# Task goal:
Copy the material from the line containing "Click the plus icon" down to the line containing "coord(1124,744)", including both of those lines, and reproduce each line unchanged.

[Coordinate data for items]
________________________
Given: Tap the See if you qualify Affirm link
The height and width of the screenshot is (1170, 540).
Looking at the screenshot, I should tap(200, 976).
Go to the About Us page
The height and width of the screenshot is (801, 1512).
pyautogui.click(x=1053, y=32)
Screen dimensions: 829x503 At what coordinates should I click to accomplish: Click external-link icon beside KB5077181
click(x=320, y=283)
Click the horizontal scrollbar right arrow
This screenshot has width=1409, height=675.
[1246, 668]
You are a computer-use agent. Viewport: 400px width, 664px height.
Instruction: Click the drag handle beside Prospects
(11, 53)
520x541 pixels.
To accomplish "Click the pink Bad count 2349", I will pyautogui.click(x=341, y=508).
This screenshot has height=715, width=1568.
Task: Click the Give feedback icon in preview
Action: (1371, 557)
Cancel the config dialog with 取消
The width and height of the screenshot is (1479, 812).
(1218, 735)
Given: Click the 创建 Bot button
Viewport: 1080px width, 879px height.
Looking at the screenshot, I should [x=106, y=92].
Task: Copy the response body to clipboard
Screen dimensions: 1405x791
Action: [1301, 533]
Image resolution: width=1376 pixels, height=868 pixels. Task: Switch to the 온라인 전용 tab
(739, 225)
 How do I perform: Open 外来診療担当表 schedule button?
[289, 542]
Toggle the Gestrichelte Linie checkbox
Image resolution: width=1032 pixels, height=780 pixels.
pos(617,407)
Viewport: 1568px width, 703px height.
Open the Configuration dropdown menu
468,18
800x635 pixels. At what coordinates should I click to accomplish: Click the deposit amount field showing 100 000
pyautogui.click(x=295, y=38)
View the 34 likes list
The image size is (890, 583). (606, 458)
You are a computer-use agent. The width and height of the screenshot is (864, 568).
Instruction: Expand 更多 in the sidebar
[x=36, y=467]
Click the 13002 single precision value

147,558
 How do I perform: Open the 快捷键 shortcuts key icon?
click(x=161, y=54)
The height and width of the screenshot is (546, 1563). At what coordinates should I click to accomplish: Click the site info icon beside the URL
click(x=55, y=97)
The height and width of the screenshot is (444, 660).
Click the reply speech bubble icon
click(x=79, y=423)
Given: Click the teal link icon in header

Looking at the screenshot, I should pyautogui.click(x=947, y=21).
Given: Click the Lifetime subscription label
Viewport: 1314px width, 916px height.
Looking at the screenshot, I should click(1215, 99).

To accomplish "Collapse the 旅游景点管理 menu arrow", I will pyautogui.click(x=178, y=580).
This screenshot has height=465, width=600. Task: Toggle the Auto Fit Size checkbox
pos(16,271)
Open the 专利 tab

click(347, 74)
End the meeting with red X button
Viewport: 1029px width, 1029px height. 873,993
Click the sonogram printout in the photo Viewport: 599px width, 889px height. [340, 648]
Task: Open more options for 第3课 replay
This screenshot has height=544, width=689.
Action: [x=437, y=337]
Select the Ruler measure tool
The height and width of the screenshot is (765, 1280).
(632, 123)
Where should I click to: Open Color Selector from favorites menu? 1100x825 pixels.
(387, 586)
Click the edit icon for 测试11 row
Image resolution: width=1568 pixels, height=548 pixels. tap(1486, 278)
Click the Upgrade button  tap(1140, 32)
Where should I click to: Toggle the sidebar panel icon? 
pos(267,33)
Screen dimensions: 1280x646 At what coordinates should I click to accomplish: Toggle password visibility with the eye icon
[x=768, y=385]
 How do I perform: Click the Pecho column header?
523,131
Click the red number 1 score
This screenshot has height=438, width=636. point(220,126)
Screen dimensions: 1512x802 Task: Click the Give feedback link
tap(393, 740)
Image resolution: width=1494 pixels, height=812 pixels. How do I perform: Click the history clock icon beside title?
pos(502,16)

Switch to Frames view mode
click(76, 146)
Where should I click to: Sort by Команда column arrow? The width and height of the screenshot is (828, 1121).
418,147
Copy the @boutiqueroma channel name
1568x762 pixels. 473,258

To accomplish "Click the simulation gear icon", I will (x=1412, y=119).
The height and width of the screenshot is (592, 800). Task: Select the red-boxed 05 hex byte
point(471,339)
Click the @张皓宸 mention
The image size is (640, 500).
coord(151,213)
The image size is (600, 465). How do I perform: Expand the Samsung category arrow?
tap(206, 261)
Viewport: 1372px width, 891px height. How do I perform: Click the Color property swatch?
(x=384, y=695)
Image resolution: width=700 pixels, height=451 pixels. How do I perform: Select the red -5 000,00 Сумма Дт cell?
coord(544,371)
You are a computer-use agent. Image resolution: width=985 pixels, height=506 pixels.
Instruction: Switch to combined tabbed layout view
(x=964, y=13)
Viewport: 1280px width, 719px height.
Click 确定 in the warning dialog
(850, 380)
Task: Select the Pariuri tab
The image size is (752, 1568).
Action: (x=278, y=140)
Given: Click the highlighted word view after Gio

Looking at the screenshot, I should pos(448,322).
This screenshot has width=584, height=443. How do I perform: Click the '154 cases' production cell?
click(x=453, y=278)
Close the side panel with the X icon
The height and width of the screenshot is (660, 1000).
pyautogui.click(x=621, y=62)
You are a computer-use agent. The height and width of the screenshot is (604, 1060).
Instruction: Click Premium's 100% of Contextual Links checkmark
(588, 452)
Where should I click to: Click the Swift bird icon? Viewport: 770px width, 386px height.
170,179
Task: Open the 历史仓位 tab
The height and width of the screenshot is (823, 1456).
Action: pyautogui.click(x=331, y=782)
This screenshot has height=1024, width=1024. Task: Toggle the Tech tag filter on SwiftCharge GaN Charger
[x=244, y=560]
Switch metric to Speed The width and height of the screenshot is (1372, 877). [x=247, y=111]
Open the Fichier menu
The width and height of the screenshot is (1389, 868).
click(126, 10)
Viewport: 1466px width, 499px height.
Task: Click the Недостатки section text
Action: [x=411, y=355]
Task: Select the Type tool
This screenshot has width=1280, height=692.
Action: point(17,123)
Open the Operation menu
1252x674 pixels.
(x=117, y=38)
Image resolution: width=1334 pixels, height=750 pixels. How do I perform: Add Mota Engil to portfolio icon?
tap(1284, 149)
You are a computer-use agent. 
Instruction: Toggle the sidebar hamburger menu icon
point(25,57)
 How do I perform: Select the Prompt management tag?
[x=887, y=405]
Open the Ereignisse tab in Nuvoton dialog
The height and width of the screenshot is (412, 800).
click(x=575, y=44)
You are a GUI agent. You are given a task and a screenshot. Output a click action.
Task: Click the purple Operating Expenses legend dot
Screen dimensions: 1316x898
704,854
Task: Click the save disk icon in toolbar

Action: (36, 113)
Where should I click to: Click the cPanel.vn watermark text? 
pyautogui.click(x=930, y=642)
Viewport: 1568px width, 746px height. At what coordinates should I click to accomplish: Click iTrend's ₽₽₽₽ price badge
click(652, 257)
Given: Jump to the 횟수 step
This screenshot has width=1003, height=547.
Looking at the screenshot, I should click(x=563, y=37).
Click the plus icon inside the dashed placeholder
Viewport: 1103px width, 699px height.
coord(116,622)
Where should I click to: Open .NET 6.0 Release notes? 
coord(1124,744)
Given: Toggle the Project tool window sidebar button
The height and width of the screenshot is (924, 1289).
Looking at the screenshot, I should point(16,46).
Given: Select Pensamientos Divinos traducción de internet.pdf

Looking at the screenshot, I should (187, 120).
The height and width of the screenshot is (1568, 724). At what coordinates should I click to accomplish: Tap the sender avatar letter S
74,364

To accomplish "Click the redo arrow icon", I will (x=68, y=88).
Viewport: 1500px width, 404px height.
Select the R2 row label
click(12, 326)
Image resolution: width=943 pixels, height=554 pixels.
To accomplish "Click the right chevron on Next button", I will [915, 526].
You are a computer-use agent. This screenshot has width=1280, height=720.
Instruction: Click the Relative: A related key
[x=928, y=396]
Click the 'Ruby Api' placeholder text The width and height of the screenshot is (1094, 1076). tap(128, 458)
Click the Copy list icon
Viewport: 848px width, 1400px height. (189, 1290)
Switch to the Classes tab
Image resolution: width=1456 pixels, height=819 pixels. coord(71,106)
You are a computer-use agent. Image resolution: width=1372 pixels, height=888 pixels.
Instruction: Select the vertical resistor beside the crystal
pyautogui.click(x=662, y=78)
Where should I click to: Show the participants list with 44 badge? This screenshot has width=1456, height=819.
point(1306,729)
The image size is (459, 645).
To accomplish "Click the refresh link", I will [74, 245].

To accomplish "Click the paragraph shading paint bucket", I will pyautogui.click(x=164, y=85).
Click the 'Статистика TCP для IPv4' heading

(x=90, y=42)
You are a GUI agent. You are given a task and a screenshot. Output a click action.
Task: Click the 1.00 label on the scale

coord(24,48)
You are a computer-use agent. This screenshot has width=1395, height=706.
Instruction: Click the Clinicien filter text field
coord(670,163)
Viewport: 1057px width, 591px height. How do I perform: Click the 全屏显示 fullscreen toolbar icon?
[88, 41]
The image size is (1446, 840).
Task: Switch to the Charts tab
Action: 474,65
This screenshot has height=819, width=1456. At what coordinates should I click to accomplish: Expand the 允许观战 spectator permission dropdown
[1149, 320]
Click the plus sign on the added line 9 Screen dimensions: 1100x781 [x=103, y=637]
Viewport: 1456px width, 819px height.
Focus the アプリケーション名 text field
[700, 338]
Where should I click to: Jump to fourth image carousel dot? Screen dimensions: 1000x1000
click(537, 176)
________________________
# Exercise response:
Click the plus icon inside the dashed placeholder
Viewport: 1103px width, 699px height.
coord(116,622)
Where should I click to: Open .NET 6.0 Release notes? 
coord(1124,744)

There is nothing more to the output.